鍼灸医学の治療法
鍼灸医学の治療法
中国医学は、鍼灸、湯液、養生の三部門から成っています。日本の制度では、湯液は別の資格(医師・薬剤師)が必要ですので、鍼灸師は処方ができませんが、中国医学の真髄を見極めるためには、不可欠な知識です。
また、貝原益軒の『養生訓』で有名ですが、養生は病気予防、病気治療には欠かせません。
当校では、幅広い知識を有する臨床家を育成するために、養生だけではなく、湯液の授業を設けています。これによって、適応能力の広い鍼灸師が育っています。
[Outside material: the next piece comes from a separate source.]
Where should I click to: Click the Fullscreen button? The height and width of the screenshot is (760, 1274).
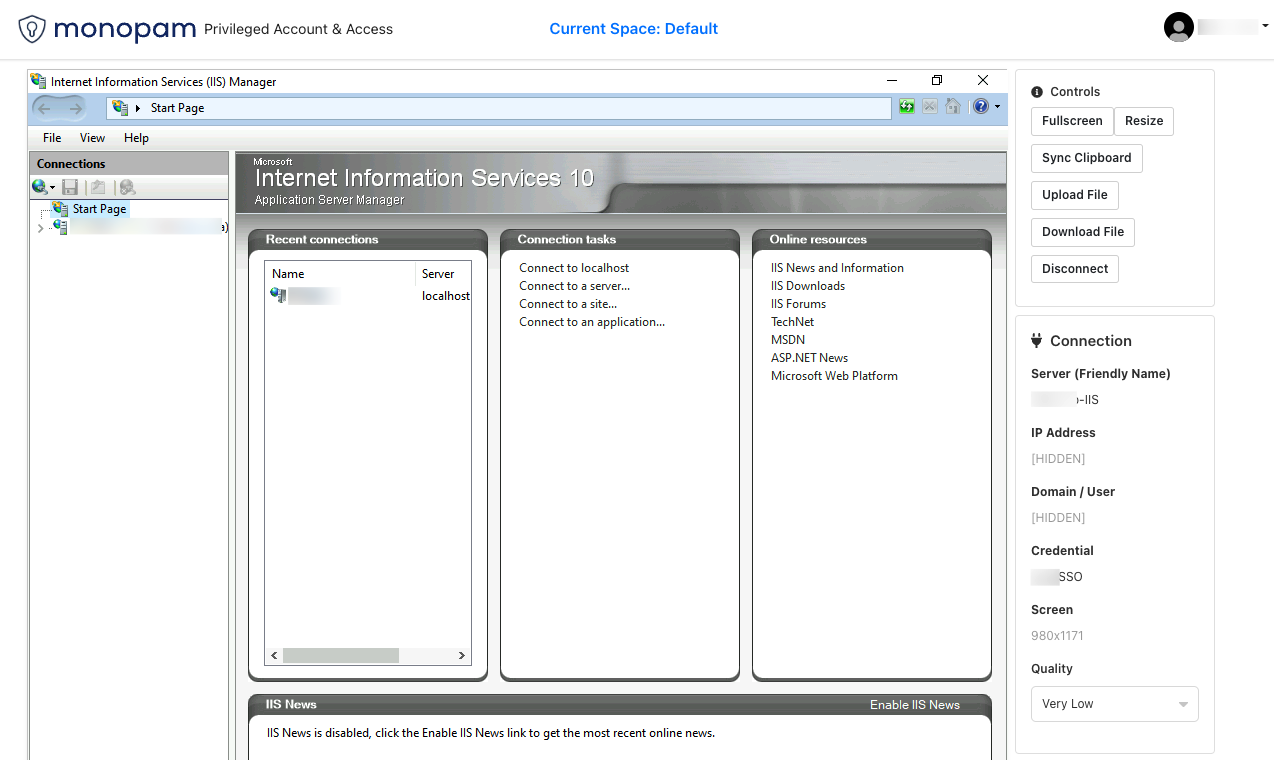tap(1071, 121)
中国医学が、最初に日本にもたらされたのは奈良・平安時代です。当時の中国は灸療法が盛んに行われていましたので、それが伝わりました。日本では灸療法は今でも行われていますが、日本人の体質に合っていたためだと思われます。意外にも、現在の中国では灸療法はほとんど行われていません。このように、灸療法は唯一日本に残された治療法といえるでしょう。
当校では、現代人に合わせた方法と、伝統的な方法を教授しています。
室町時代になると、中国から医師を招いたり、留学したりして、積極的な学術交流がなされました。この当時の中国は、灸に代わって鍼が主流になっていましたので、わが国には鍼療法が普及しました。灸療法は廃れることなく、依然として盛んに行われました。おそらく、このころもたらされたのが「九鍼」、つまり多くの種類の鍼の使い方を学んだものと思われます。
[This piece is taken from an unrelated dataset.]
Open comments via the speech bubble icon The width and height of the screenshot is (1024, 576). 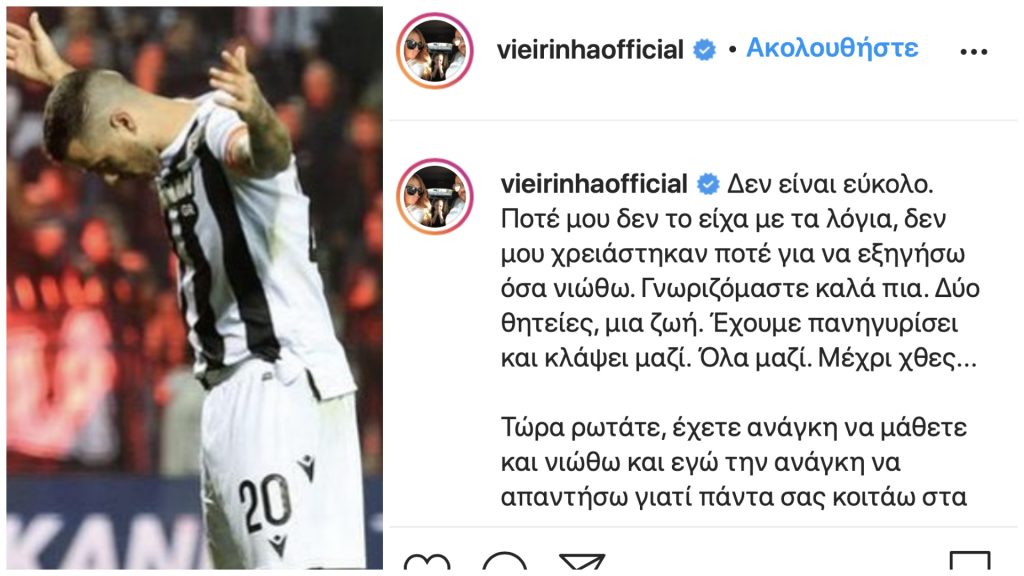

日本で通常用いられているのは「毫鍼」という繊細な鍼ですが、九鍼に含まれる鍼は、刺さない鍼、太い鍼、長い鍼、切開する鍼など、多岐にわたっています。これらを修得するには一定の時間を要しますので、当校ではもっぱら鍼灸科でこれを教授しています。
江戸の初めに鎖国が行われ、中国との交流も途絶えてしまいました。「学ぶ」時代から、自分たちで「創り上げる」時代になり、今までに学んだ灸療法、鍼療法を下地に、日本人の体質に合った新しい鍼灸医学が創り出されました。この時代に日本人の体質にあわせた細い毫鍼が開発され、それを刺し易くするための鍼管も発明されました。また、打鍼という日本独特の鍼法も編み出されました。
当校では、銀製の豪鍼を用い、昔ながらの訓練法で技術向上を図っています。また、鍼灸科では打鍼法も教授しています。